Ezekiel 27:26-36

26 Your boatmen have taken you into great waters: you have been broken by the east wind in the heart of the seas.
27 Your wealth and your goods, the things in which you do trade, your seamen and those guiding your ships, those who make your boards watertight, and those who do business with your goods, and all your men of war who are in you, with all who have come together in you, will go down into the heart of the seas in the day of your downfall.
28 At the sound of the cry of your ships' guides, the boards of the ship will be shaking.
29 And all the boatmen, the seamen and those who are expert at guiding a ship through the sea, will come down from their ships and take their places on the land;
30 And their voices will be sounding over you, and crying bitterly they will put dust on their heads, rolling themselves in the dust:
31 And they will have the hair of their heads cut off because of you, and will put haircloth on their bodies, weeping for you with bitter grief in their souls, even with bitter sorrow.
32 And in their weeping they will make a song of grief for you, sorrowing over you and saying, Who is like Tyre, who has come to an end in the deep sea?
33 When your goods went out over the seas, you made numbers of peoples full; the wealth of the kings of the earth was increased with your great wealth and all your goods.
34 Now that you are broken by the seas in the deep waters, your goods and all your people will go down with you.
35 All the people of the sea-lands are overcome with wonder at you, and their kings are full of fear, their faces are troubled.
36 Those who do business among the peoples make sounds of surprise at you; you have become a thing of fear, you have come to an end for ever.
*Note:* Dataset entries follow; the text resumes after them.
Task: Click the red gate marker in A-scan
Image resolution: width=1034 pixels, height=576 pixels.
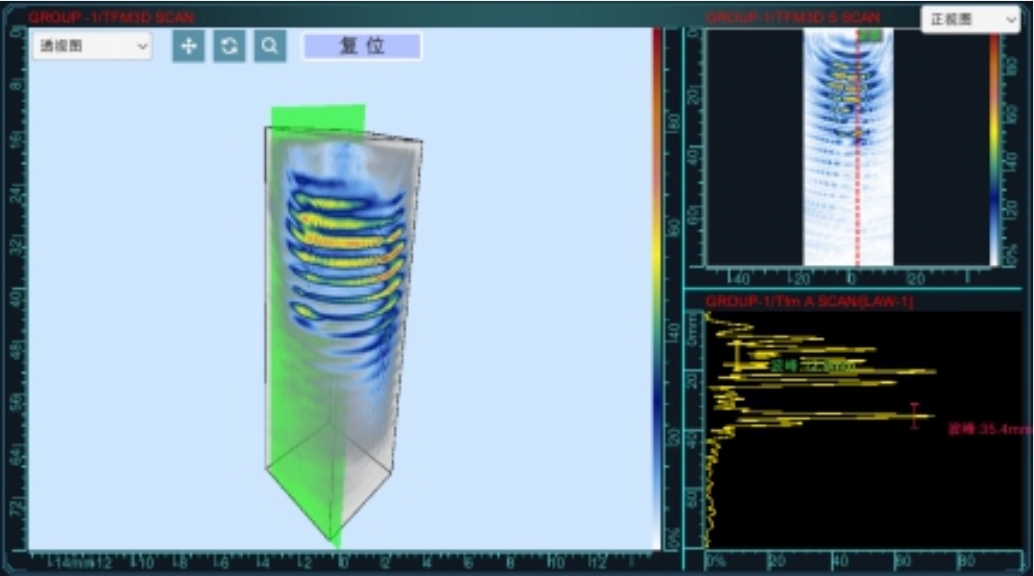Action: pos(914,416)
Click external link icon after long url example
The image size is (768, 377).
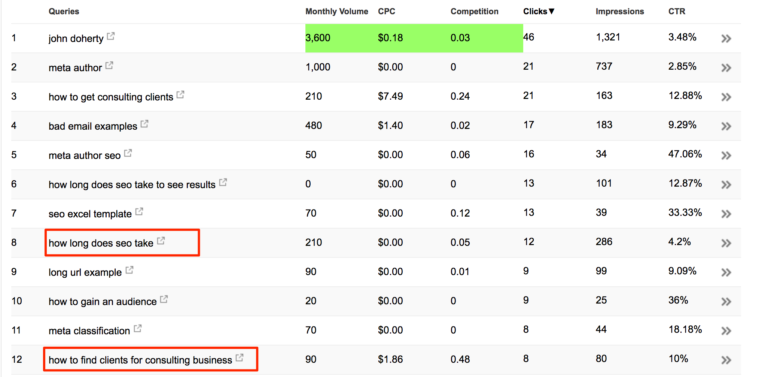pos(129,270)
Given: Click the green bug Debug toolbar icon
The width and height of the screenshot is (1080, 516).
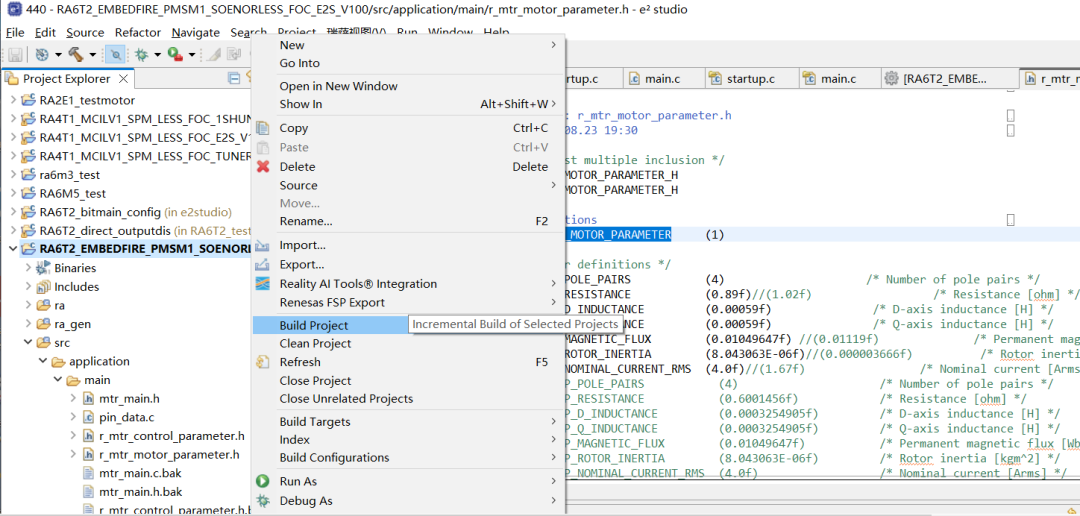Looking at the screenshot, I should coord(142,54).
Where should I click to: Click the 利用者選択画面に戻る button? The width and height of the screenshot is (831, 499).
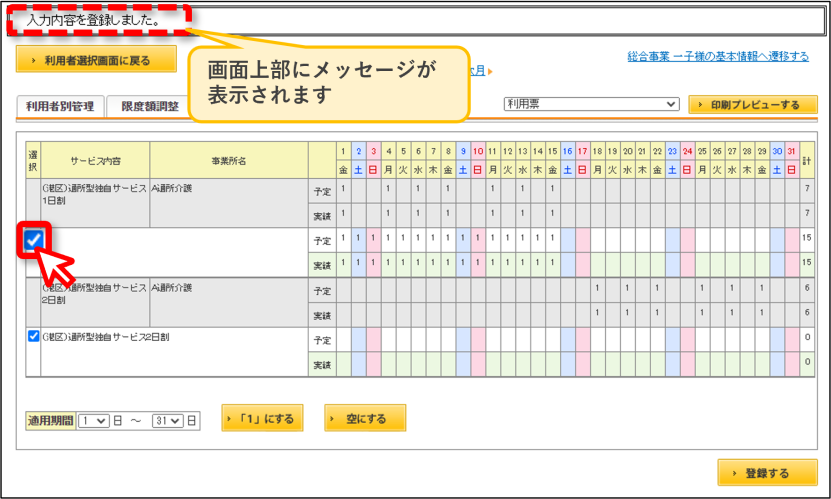pyautogui.click(x=96, y=59)
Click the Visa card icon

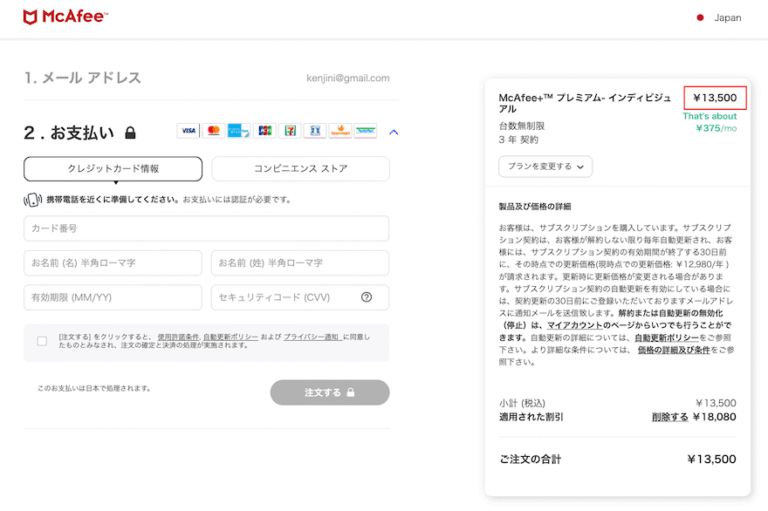coord(188,131)
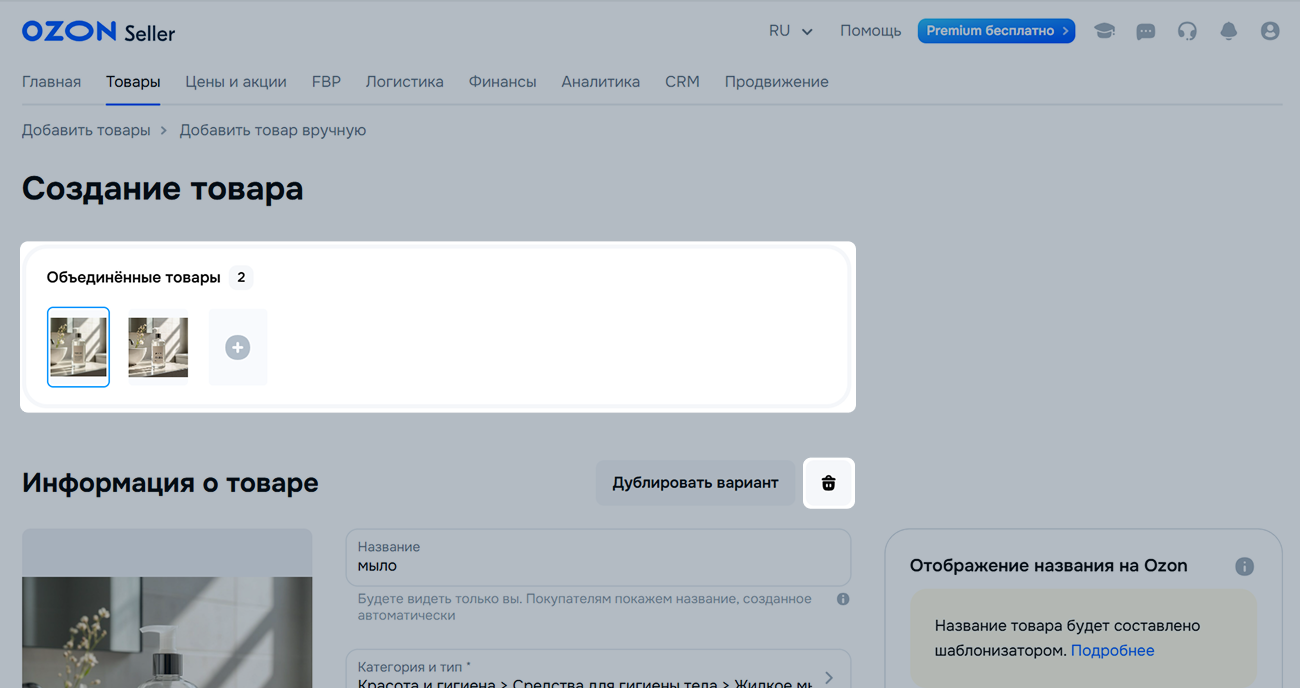Click the Premium бесплатно button

pyautogui.click(x=996, y=31)
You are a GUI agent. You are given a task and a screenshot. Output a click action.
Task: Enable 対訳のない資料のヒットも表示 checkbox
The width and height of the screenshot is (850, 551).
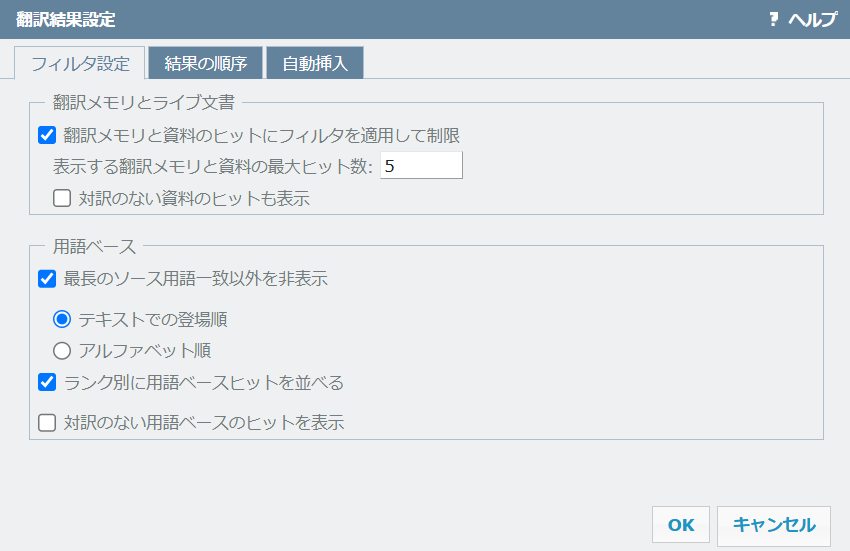[x=62, y=198]
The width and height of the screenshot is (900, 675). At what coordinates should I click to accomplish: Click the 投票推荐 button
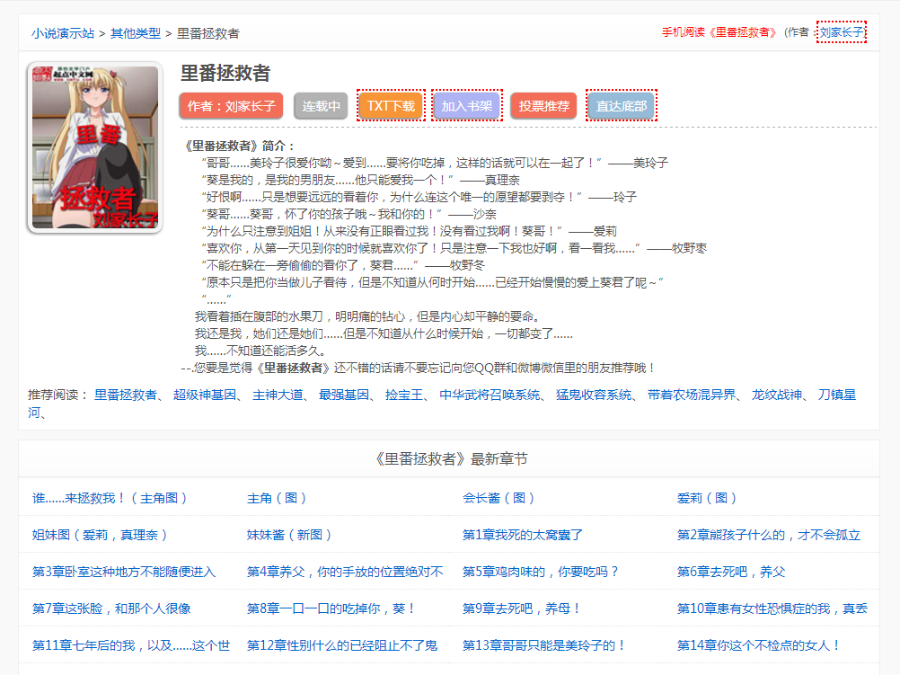[x=543, y=105]
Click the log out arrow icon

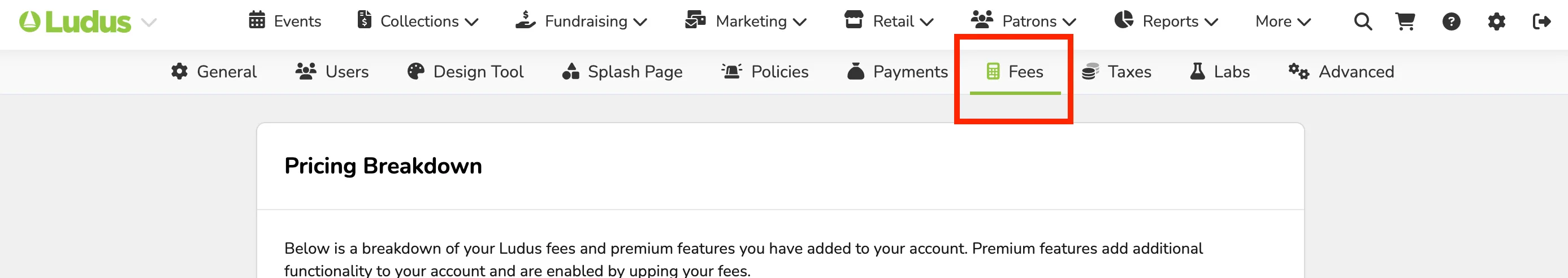pos(1541,22)
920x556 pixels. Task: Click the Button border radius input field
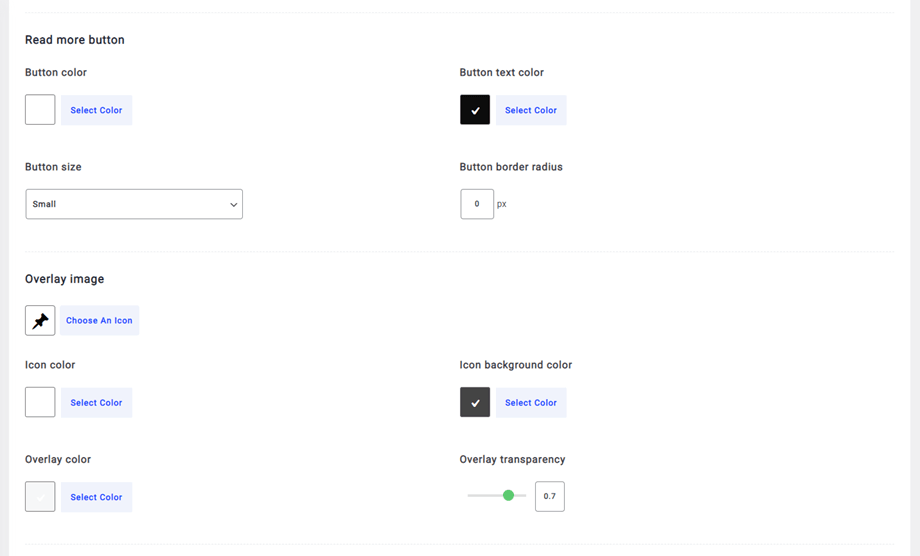pyautogui.click(x=477, y=204)
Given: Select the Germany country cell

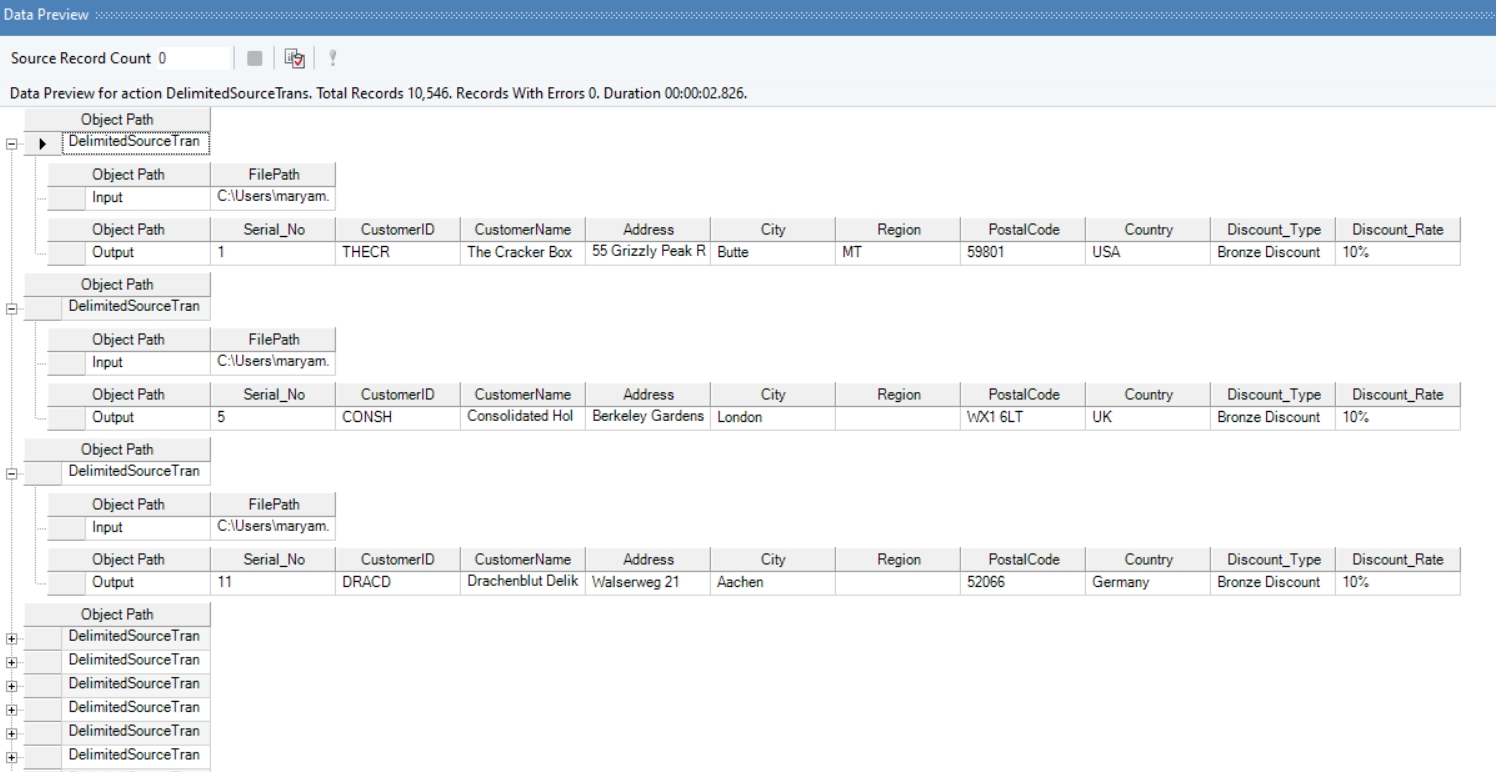Looking at the screenshot, I should click(x=1147, y=582).
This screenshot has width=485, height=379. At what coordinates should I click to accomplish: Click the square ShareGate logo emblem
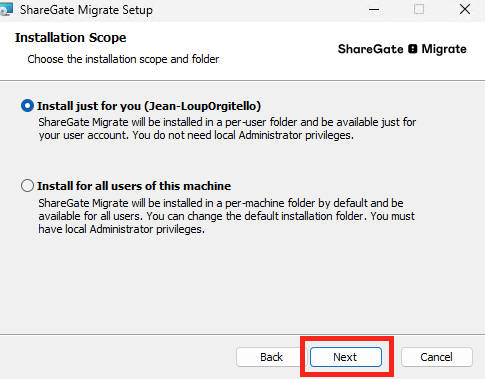pos(413,49)
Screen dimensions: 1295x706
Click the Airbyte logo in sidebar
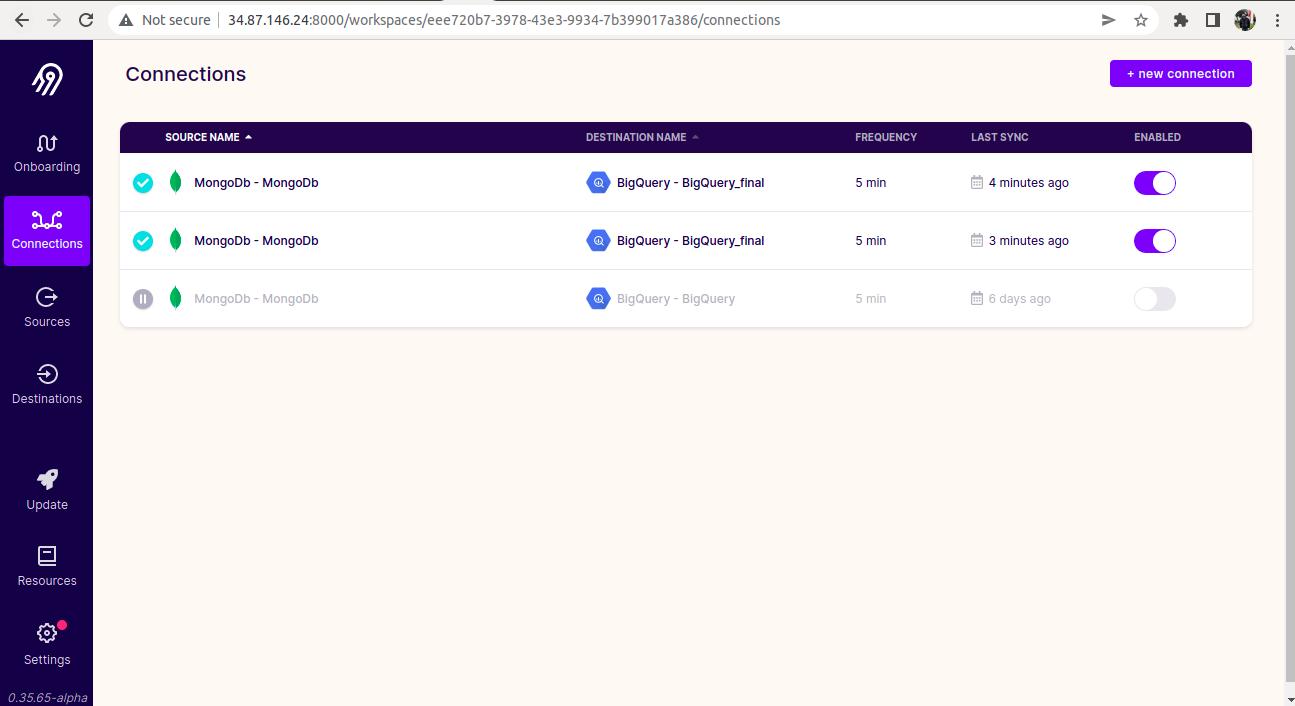point(47,80)
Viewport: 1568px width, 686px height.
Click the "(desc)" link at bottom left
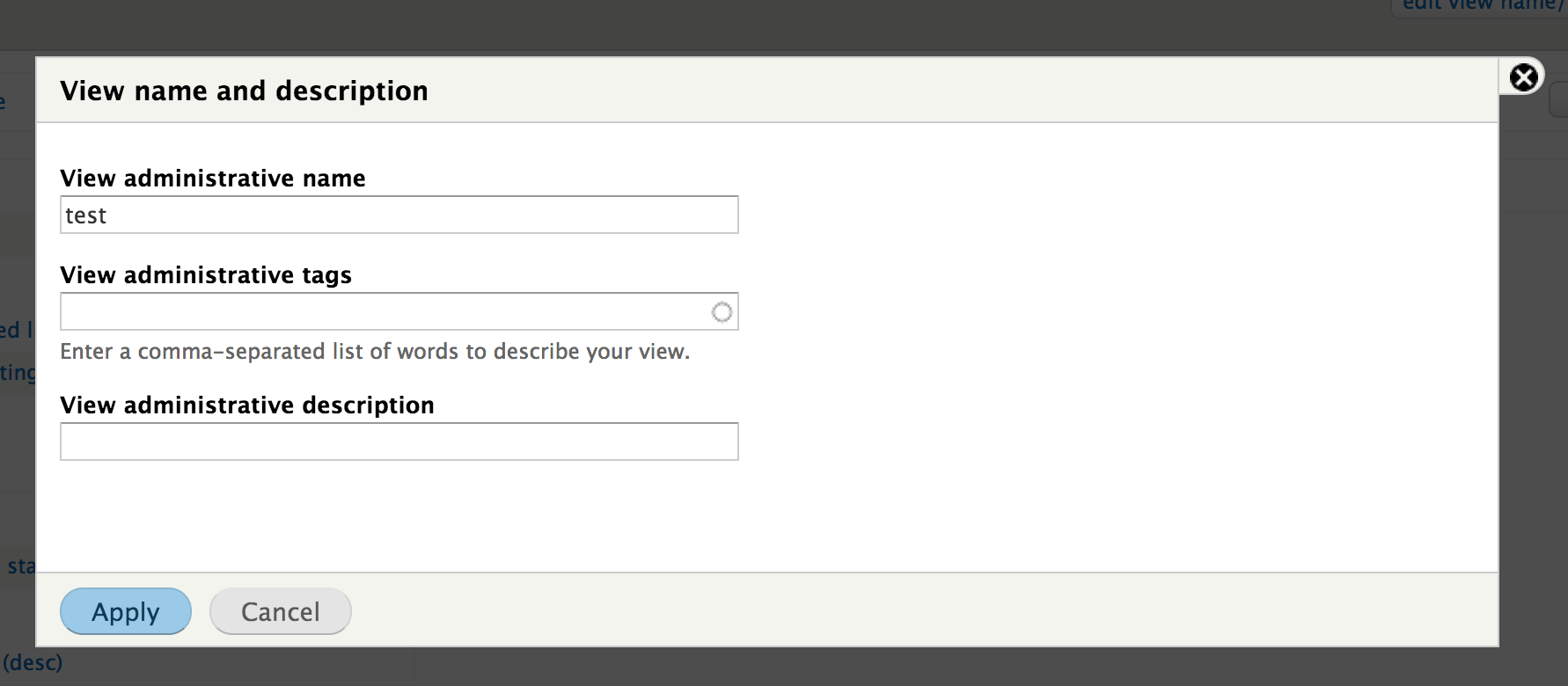pos(33,662)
Ezekiel 27:26-36 Meaning and Commentary

INTRODUCTION TO EZEKIEL 27

This chapter contains a lamentation on Tyre; setting forth her former grandeur, riches, and commerce; her ruin and destruction; and the concern of others on that account. The prophet is bid to take up his lamentation concerning it, Eze 27:1,2, observing her situation and magnificence, of which she boasted, Eze 27:3,4, describing the excellency of her shipping and naval stores, Eze 27:5-7, declaring who were her mariners, pilots, and caulkers, Eze 27:8,9, her military men, Eze 27:10,11 her several merchants, and the things they traded in with her in her fairs and markets, Eze 27:12-25, then follows an account of her destruction, Eze 27:26,27, the lamentation of pilots and mariners because of it, Eze 27:28-32, and of the kings and inhabitants of the isles, and merchants of the people, Eze 27:33-36.